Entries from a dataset
——————
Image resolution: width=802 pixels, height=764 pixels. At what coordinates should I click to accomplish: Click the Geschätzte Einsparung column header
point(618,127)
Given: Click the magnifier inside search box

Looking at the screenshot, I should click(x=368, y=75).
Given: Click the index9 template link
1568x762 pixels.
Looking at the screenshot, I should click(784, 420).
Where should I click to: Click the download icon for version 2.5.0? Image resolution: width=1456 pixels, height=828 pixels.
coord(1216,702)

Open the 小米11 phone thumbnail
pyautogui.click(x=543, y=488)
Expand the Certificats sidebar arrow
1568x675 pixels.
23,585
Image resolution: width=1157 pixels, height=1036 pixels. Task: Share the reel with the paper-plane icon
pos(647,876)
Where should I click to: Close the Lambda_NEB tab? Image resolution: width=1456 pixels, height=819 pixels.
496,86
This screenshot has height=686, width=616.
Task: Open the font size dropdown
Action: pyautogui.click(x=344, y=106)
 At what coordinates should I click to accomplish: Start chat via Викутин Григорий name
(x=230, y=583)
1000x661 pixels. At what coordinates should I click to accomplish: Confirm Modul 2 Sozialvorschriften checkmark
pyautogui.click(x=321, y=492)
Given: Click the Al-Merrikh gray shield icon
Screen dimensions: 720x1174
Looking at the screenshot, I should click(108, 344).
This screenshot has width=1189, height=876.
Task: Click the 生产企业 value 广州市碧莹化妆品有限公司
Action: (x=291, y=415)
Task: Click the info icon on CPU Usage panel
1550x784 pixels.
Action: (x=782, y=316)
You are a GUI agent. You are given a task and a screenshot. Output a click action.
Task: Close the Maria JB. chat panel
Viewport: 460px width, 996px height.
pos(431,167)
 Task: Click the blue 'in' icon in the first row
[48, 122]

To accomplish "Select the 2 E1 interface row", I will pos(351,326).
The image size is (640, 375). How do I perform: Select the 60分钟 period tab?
——————
> **What to do**
Write out every one of the entries above verbatim, keeping each line unchanged.

> **Final result**
Image resolution: width=802 pixels, height=764 pixels. At what coordinates should I click to accomplish: Click the Geschätzte Einsparung column header
point(618,127)
Given: Click the magnifier inside search box

Looking at the screenshot, I should click(x=368, y=75).
Given: Click the index9 template link
1568x762 pixels.
Looking at the screenshot, I should click(784, 420).
Where should I click to: Click the download icon for version 2.5.0? Image resolution: width=1456 pixels, height=828 pixels.
coord(1216,702)

Open the 小米11 phone thumbnail
pyautogui.click(x=543, y=488)
Expand the Certificats sidebar arrow
1568x675 pixels.
23,585
Image resolution: width=1157 pixels, height=1036 pixels. Task: Share the reel with the paper-plane icon
pos(647,876)
Where should I click to: Close the Lambda_NEB tab? Image resolution: width=1456 pixels, height=819 pixels.
496,86
This screenshot has height=686, width=616.
Task: Open the font size dropdown
Action: pyautogui.click(x=344, y=106)
 At what coordinates should I click to accomplish: Start chat via Викутин Григорий name
(x=230, y=583)
1000x661 pixels. At what coordinates should I click to accomplish: Confirm Modul 2 Sozialvorschriften checkmark
pyautogui.click(x=321, y=492)
Given: Click the Al-Merrikh gray shield icon
Screen dimensions: 720x1174
Looking at the screenshot, I should click(108, 344).
This screenshot has width=1189, height=876.
Task: Click the 生产企业 value 广州市碧莹化妆品有限公司
Action: (x=291, y=415)
Task: Click the info icon on CPU Usage panel
1550x784 pixels.
Action: (x=782, y=316)
You are a GUI agent. You are given a task and a screenshot. Output a click action.
Task: Close the Maria JB. chat panel
Viewport: 460px width, 996px height.
pos(431,167)
 Task: Click the blue 'in' icon in the first row
[48, 122]

To accomplish "Select the 2 E1 interface row", I will pos(351,326).
The image size is (640, 375). How do I perform: Select the 60分钟 period tab?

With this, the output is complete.